MATERIAL FOR THE TASK.
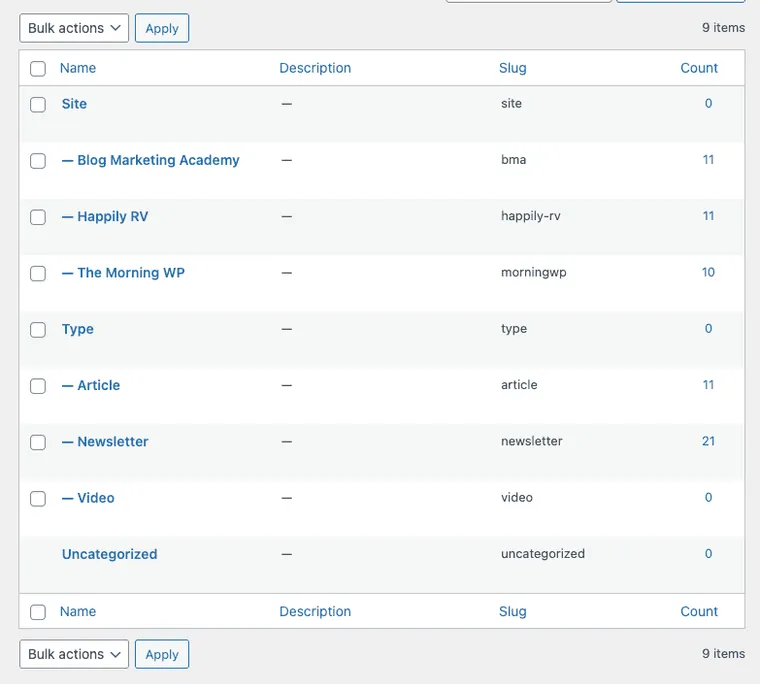760x684 pixels.
Task: View the 10 posts count for Morning WP
Action: (708, 272)

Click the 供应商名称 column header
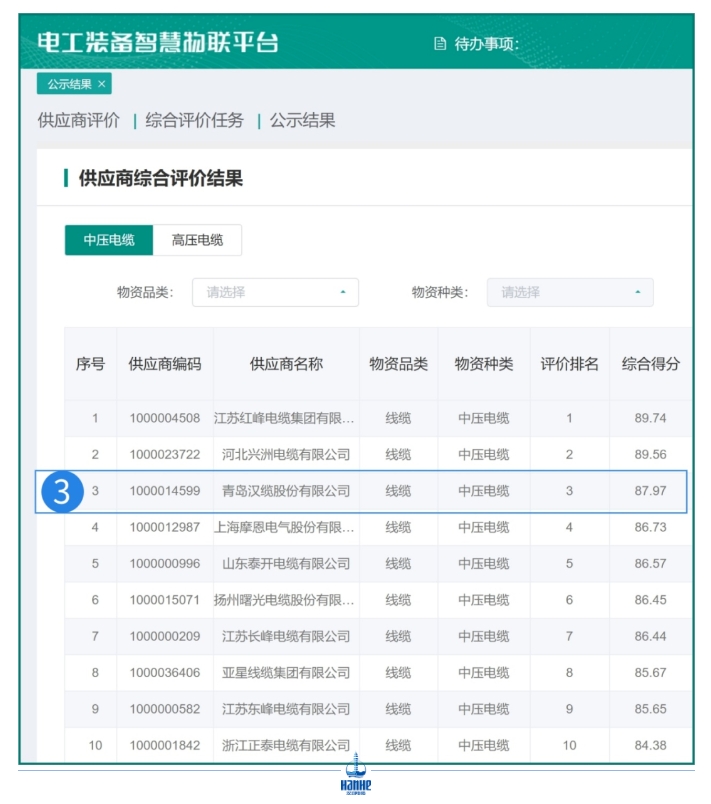click(x=286, y=364)
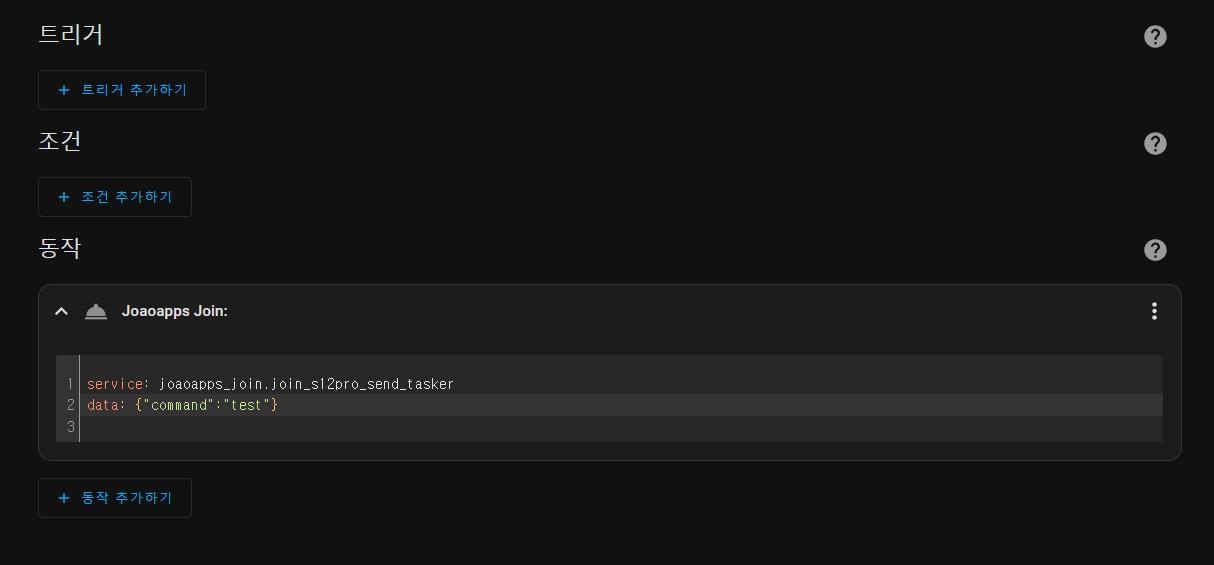The height and width of the screenshot is (565, 1214).
Task: Click line number 2 in editor gutter
Action: coord(71,405)
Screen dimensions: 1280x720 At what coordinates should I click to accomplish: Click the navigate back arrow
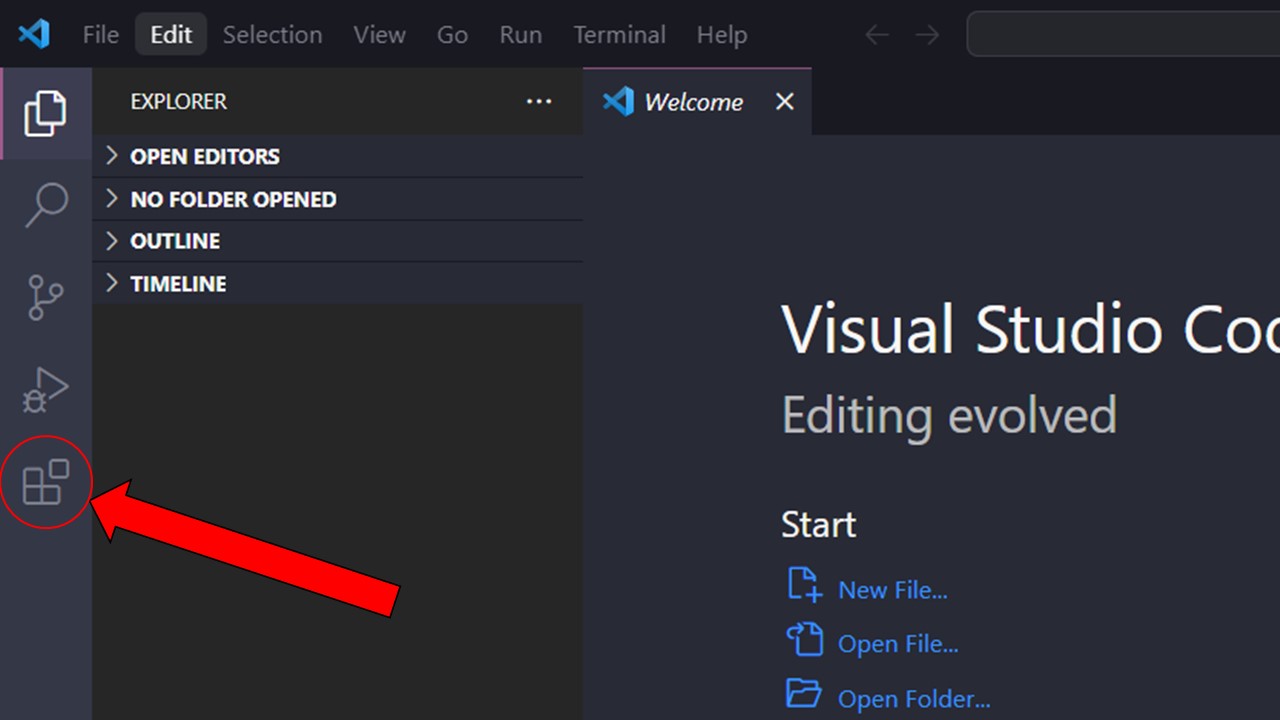[x=876, y=34]
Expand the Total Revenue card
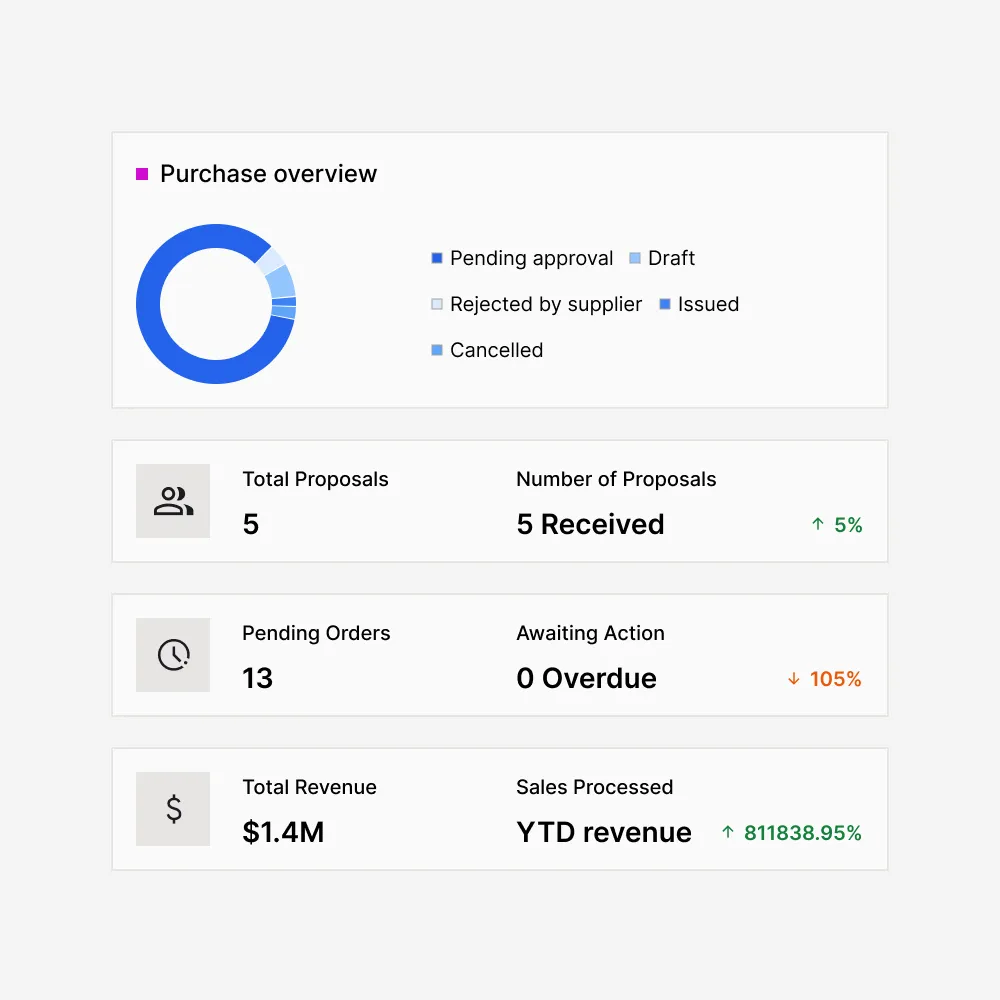Viewport: 1000px width, 1000px height. (499, 808)
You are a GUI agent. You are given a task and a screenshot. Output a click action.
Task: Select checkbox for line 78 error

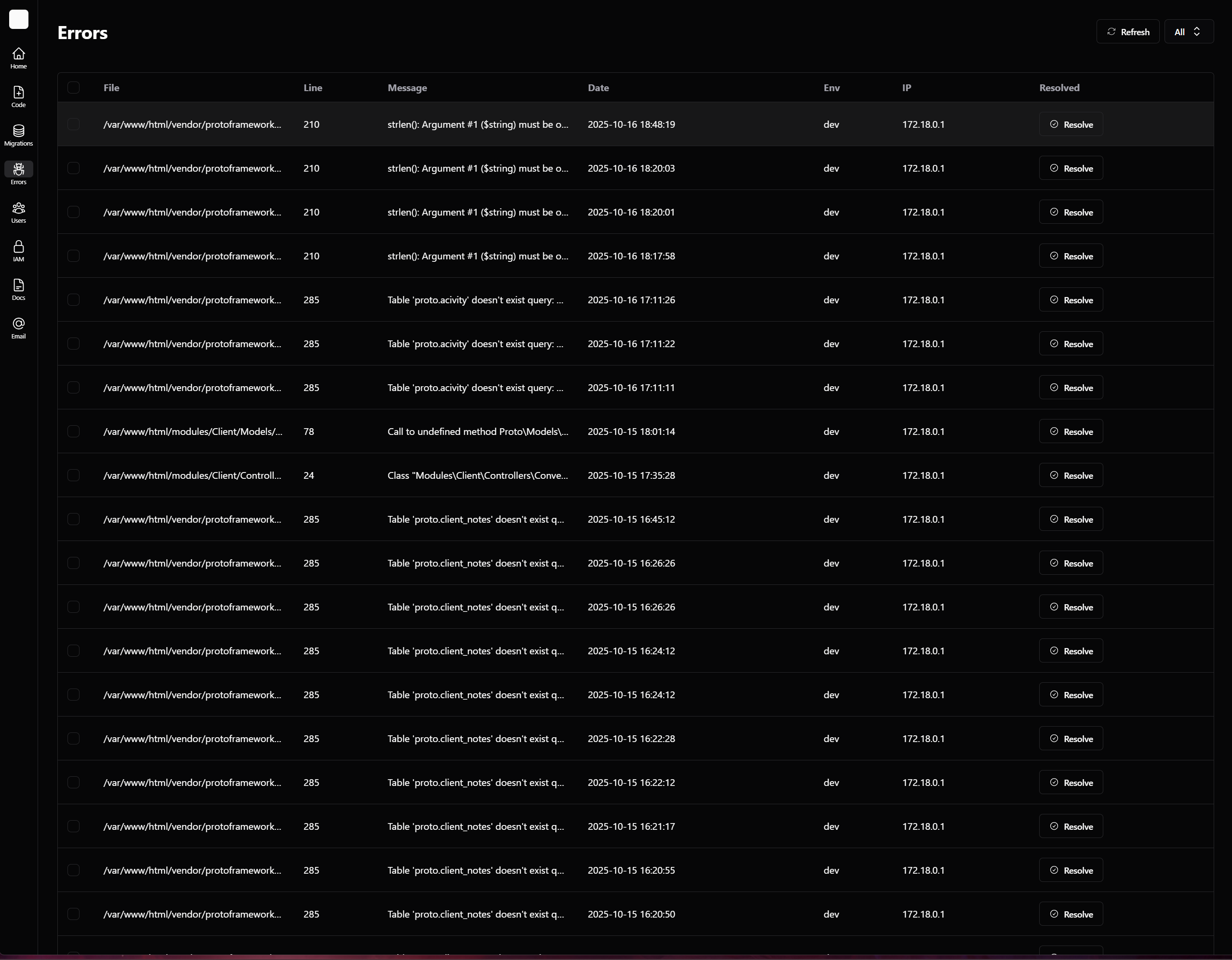pos(73,431)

EXERCISE GOAL.
Swap "Total Revenue" for "Net Revenue" in the rows from the line containing "Screen dimensions: 1280x720" through the end of the rows, inclusive, and reproduce those lines otherwise unchanged. Omit the pictures from your answer.

THE REPLY.
Screen dimensions: 1280x720 At what coordinates should I click to accomplish: Click the navigate back arrow
[x=876, y=34]
Expand the Net Revenue card
Viewport: 1000px width, 1000px height. (499, 808)
You are a GUI agent. You are given a task and a screenshot. Output a click action.
Task: Select checkbox for line 78 error

pos(73,431)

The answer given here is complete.